Sabitfikir
Künye | Yazarlar | Giriş Yap

   

Şahane Bir Kitap


Şahane Bir Kitap

Akutagava’yla tanışma fırsatı



İyi
Toplam oy: 1323
Ryunosuke Akutagava
Boğaziçi Üniversitesi Yayınevi

Ryunosuke Akutagava… Biz Türk okurları kendisini neredeyse hiç tanımıyoruz, Avrupa ve Amerika onu ölümünden sonra keşfetmiş, içinden çıktığı Japon edebiyatının ise bugün en ünlü, en önemli yazarlarından biri kabul ediliyor. 1900’lerin başında Japonya’da kendini gösteren aydın-romancı akımının en dikkati çeken isimlerinden biri, yaşamıyla da, ölümüyle de bir edebiyat efsanesi… “Raşomon ve Diğer Öyküler”, yazarın on dört seçme öyküsünden mürekkep bir çalışma. Oğuz Baykara, Akutagava’nın sağlığında yazdığı pek çok öyküden on dördünü derleyip çevirmiş ve öykülerin ardından yazarın hayatına, Japon ve dünya edebiyatındaki yerine, edebi eğilimlerine, yapıtlarına dair kısa bir inceleme yazısı kaleme almış. İyi çeviri, usta yazar, özenli basım… Bu üçünün bir araya gelmesiyle ortaya çıkmış şahane bir kitapla karşı karşıyayız. Şimdi buyurun önce usta yazarın hikayesine.

35 yıllık kısacık yaşamı Japonya’nın Batı kültürünü tanıma, ona özenme dönemine denk gelir Akutagava’nın. Söz konusu yıllarda, içinde yaşadığı dönemin edebiyatçılarını etkileyen üç ana akım vardır. Bireyin ideallerine önem veren idealistler, bireyin cinsel duygularını yücelten, hazcılığın ve erotizmin üzerine giden estetikçiler ve doğayla, insanın duygularını ham haliyle edebiyata işlemeye çalışan doğacılar… Akutagava hiç birine ait değildir. Ancak döneminin eğilimlerine sırt çevirmek yerine bunları teker teker özümseyip akılcı-aydınlanmacı bir yol çizmiştir kendine. Ve işte tam da bu nedenle hem çok sevilmiş hem de içinde yaşadığı topluma çok yabancılaşıp yerilmiştir.
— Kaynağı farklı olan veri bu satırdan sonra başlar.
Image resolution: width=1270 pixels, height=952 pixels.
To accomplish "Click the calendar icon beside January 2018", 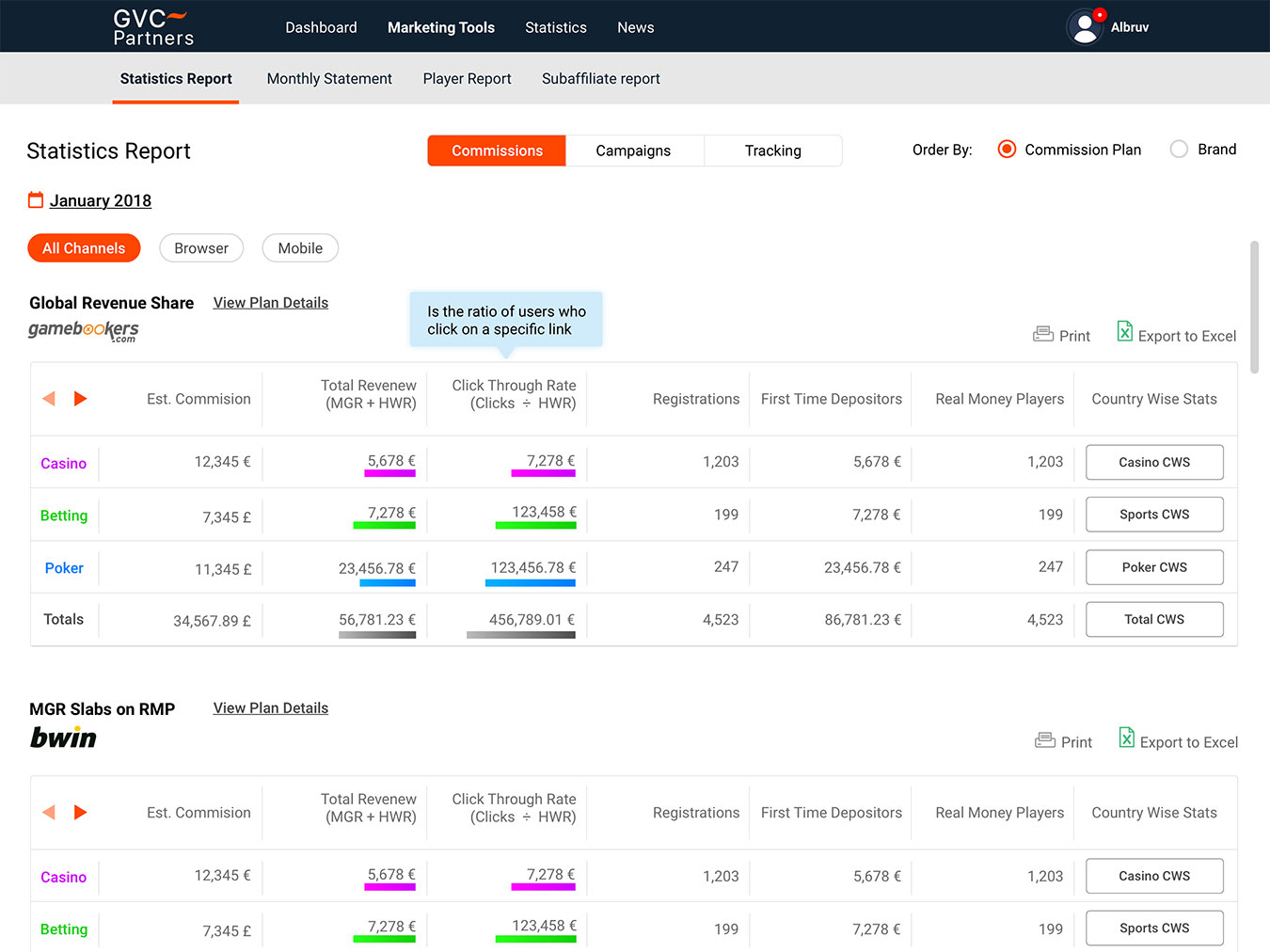I will (36, 200).
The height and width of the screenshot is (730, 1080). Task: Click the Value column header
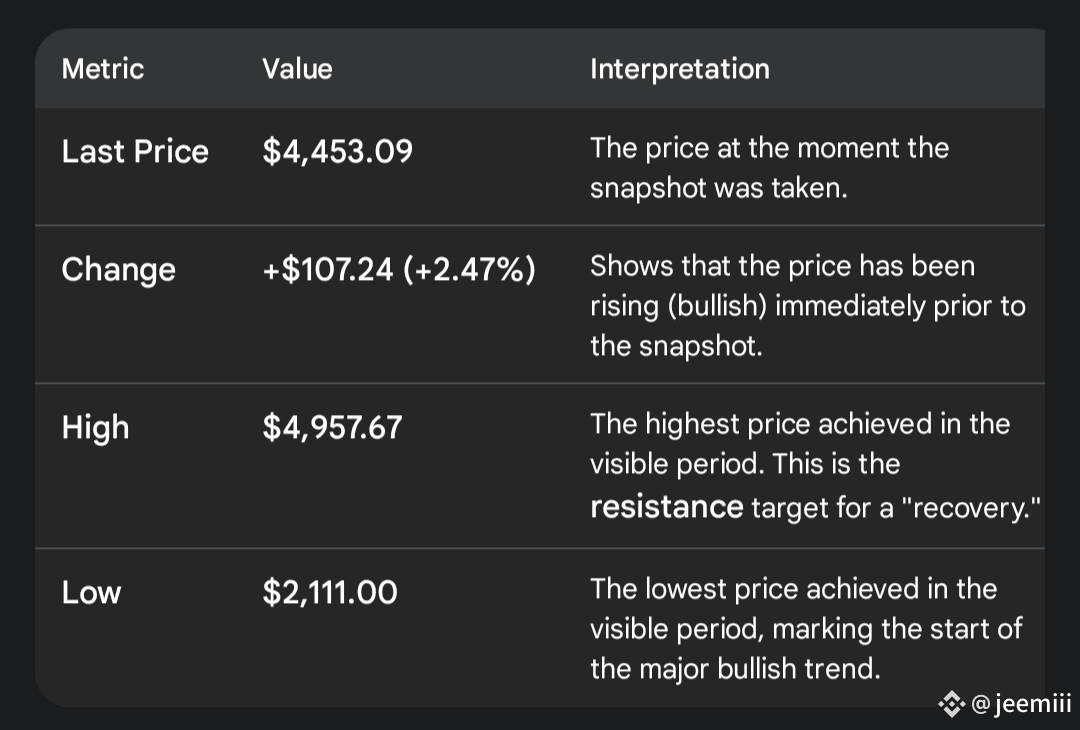pos(297,69)
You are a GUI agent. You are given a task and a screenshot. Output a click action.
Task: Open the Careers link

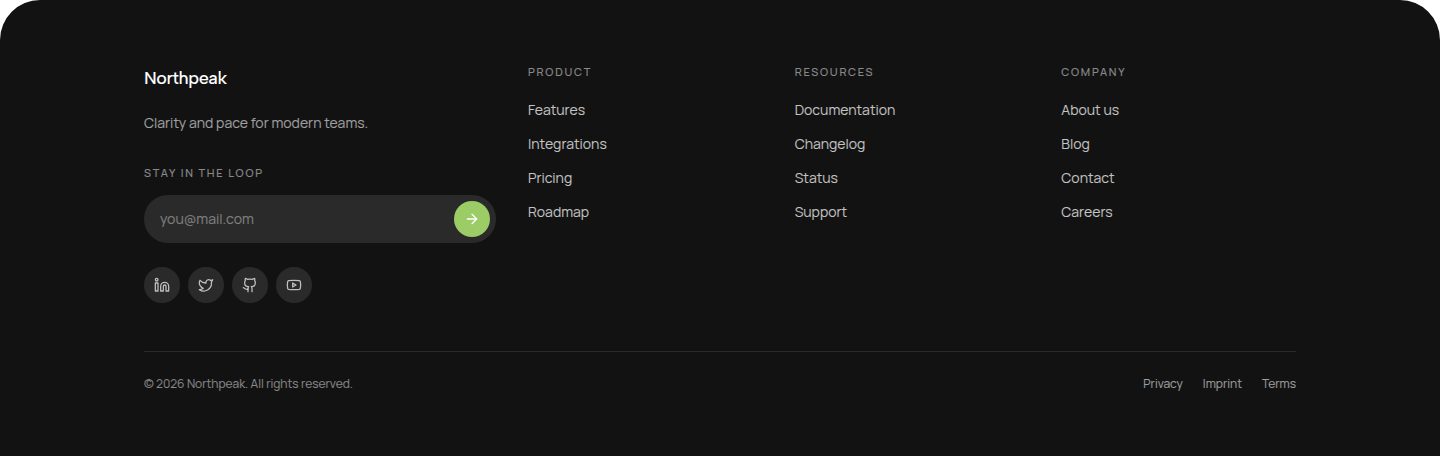coord(1087,212)
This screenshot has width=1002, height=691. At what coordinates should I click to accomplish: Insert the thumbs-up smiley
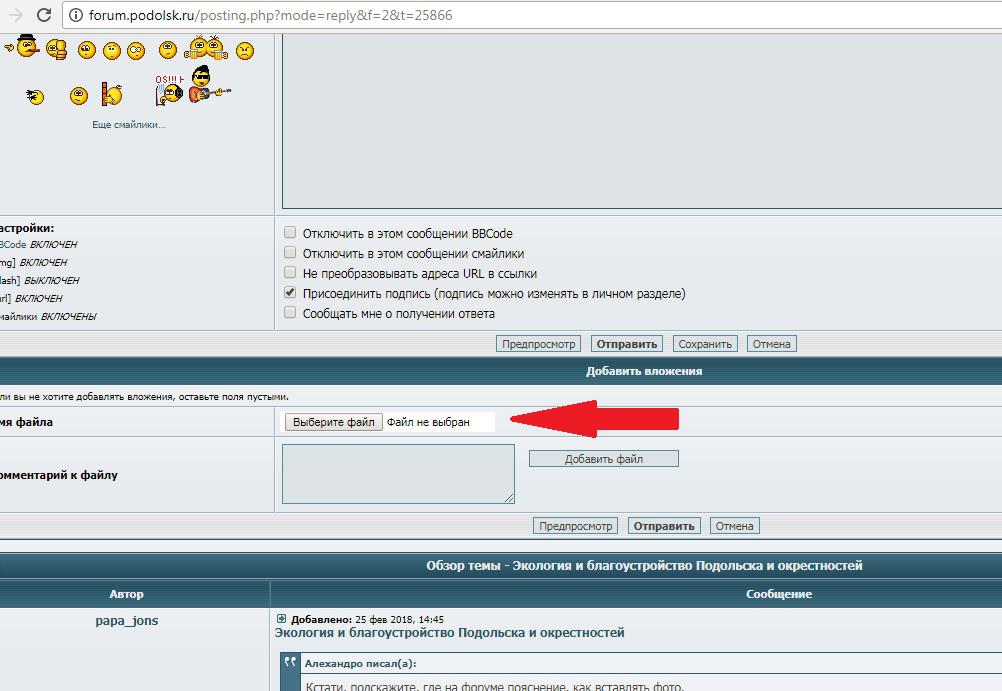pos(56,48)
Bu yabancılaşma duygusu onu belki ölüme taşıyan, intihar etmesine yol açan başat sebeplerden biri olmuştur ama kesin olan bir şey vardır ki, söz konusu duygunun, yazara ve yapıtlarına yansıyan, onu bugüne taşıyan en önemli edebi tercih olmasıdır.

Akutagava’ya göre, kaleme aldığı eserlerin yanında kendi yaşamı bir hiçti, sanat hayattan tartışmasız bir şekilde üstündü. “Yalnızlaştıkça daha çok yazmış, yazdıkça daha fazla hayattan kopmuştu. Artık hayatı bir şiir dizesinden daha önemsiz görebiliyordu. Bu düşüncelerle tehlikeli bir yolda hayatı ıskalayarak ilerliyordu. Fakat bütün gerçek sanatçılar gibi kendi kendine samimi olmaya, içinden geldiği biçimde davranmaya mecburdu. Ona göre yaratıcılık, yalnızlığıyla hesaplaşmasının ürünüydü.”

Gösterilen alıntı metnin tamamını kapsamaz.